[net] net/sched: act_simple: don't leak 'index' in the error path

Message ID a8b86ed8ce3860123feb676d8d26b994a9bc7444.1520993347.git.dcaratti@redhat.com
State Changes Requested
Delegated to: David Miller
Headers show
Series
  • [net] net/sched: act_simple: don't leak 'index' in the error path
Related show

Commit Message

Davide Caratti March 14, 2018, 2:13 a.m.
if the kernel fails duplicating 'sdata', creation of a new action fails
with -ENOMEM. However, subsequent attempts to install the same action
using the same value of 'index' will systematically fail with -ENOSPC,
and that value of 'index' will no more be usable by act_simple, until
rmmod / insmod of act_simple.ko is done:

 # tc actions add action simple sdata hello index 100
 # tc actions list action simple

        action order 0: Simple <hello>
         index 100 ref 1 bind 0
 # tc actions flush action simple
 # tc actions add action simple sdata hello index 100
RTNETLINK answers: Cannot allocate memory
We have an error talking to the kernel
 # tc actions flush action simple
 # tc actions add action simple sdata hello index 100
RTNETLINK answers: No space left on device
We have an error talking to the kernel
 # tc actions add action simple sdata hello index 100
RTNETLINK answers: No space left on device
We have an error talking to the kernel
 ...

Similarly to what other TC actions do, we can duplicate 'sdata' before
calling tcf_idr_create(), and avoid calling tcf_idr_cleanup(), so that
leaks of 'index' don't occur anymore.

Signed-off-by: Davide Caratti <dcaratti@redhat.com>
---

Notes:
    Hello,
    
    I observed this faulty behavior on act_bpf, in case of negative return
    value of tcf_bpf_init_from_ops() and tcf_bpf_init_from_efd(). Then I
    tried on act_simple, that parses its parameter in a similar way, and
    reproduced the same leakage of 'index'.
    
    So, unless you think we should fix this issue in a different way (i.e.
    changing tcf_idr_cleanup() ), I will post a similar fix for act_bpf.
    
    Any feedback is welcome, thank you in advance!
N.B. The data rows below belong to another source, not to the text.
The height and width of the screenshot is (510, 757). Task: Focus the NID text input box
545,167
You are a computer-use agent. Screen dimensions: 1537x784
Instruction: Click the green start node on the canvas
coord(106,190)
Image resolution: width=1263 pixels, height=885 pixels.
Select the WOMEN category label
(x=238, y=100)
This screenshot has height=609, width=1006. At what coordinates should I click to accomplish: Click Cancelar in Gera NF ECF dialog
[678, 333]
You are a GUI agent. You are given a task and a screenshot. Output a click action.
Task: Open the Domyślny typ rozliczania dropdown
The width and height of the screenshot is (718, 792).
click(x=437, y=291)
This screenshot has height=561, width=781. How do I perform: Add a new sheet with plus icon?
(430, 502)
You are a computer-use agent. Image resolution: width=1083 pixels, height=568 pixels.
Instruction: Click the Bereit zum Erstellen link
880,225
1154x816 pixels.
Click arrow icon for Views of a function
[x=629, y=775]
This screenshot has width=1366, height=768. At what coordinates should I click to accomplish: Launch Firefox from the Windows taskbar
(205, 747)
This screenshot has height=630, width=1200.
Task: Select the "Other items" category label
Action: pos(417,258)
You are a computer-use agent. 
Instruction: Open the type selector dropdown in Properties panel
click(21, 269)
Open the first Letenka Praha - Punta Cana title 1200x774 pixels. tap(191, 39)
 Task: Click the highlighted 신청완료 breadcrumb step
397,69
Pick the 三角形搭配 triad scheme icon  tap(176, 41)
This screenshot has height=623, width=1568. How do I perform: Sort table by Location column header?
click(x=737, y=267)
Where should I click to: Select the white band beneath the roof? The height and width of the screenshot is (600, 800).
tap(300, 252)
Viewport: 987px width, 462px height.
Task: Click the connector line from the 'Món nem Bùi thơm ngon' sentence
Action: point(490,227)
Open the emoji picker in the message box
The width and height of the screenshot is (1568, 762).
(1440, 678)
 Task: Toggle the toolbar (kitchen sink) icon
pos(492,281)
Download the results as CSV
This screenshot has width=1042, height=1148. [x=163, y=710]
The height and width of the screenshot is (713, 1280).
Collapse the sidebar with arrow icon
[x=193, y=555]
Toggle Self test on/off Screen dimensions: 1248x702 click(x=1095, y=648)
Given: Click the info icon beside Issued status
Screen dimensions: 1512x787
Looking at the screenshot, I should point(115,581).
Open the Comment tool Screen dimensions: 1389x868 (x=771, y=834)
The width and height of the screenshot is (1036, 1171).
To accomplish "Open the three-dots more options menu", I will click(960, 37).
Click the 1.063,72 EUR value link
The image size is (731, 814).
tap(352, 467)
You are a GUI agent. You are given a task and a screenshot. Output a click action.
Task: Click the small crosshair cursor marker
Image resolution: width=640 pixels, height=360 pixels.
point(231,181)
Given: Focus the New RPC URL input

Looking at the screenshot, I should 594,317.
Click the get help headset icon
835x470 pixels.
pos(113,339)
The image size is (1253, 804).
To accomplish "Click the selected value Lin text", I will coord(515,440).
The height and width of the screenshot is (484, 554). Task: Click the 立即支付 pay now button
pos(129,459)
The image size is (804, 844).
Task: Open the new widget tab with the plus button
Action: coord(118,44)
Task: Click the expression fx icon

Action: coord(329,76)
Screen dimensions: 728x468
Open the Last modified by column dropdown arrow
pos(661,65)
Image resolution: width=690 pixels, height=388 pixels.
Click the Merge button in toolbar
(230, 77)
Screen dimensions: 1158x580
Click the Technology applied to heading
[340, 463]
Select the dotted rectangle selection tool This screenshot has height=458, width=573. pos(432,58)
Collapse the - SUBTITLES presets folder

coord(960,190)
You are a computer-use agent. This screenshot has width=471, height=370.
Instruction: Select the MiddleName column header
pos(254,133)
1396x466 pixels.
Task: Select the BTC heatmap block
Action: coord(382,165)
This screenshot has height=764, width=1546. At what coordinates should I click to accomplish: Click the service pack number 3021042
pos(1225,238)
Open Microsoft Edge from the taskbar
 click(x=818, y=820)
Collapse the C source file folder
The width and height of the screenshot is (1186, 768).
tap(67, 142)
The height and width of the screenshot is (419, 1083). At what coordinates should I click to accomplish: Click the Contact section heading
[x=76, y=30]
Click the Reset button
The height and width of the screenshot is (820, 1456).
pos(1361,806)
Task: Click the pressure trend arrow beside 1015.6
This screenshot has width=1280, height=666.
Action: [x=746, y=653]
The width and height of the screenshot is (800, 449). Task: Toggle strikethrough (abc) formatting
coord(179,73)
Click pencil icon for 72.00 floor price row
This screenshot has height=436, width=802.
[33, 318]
 net/sched/act_simple.c | 22 ++++++----------------
 1 file changed, 6 insertions(+), 16 deletions(-)

Comments

Cong Wang March 14, 2018, 6:41 p.m. | #1
On Tue, Mar 13, 2018 at 7:13 PM, Davide Caratti <dcaratti@redhat.com> wrote:
> Similarly to what other TC actions do, we can duplicate 'sdata' before
> calling tcf_idr_create(), and avoid calling tcf_idr_cleanup(), so that
> leaks of 'index' don't occur anymore.

Looks like we just need to replace the tcf_idr_cleanup() with
tcf_idr_release()? Which is also simpler.


>
> Signed-off-by: Davide Caratti <dcaratti@redhat.com>
> ---
>
> Notes:
>     Hello,
>
>     I observed this faulty behavior on act_bpf, in case of negative return
>     value of tcf_bpf_init_from_ops() and tcf_bpf_init_from_efd(). Then I
>     tried on act_simple, that parses its parameter in a similar way, and
>     reproduced the same leakage of 'index'.
>
>     So, unless you think we should fix this issue in a different way (i.e.
>     changing tcf_idr_cleanup() ), I will post a similar fix for act_bpf.
>
>     Any feedback is welcome, thank you in advance!

Looks like all other callers of tcf_idr_cleanup() need to be replaced too,
but I don't audit all of them...


[...]

>         if (!exists) {
> +               defdata = nla_strdup(tb[TCA_DEF_DATA], GFP_KERNEL);
> +               if (unlikely(!defdata))
> +                       return -ENOMEM;
> +
>                 ret = tcf_idr_create(tn, parm->index, est, a,
>                                      &act_simp_ops, bind, false);
>                 if (ret)
>                         return ret;

You leak memory here on failure, BTW.
Davide Caratti March 14, 2018, 10:43 p.m. | #2
hello Cong, thank you for reviewing this.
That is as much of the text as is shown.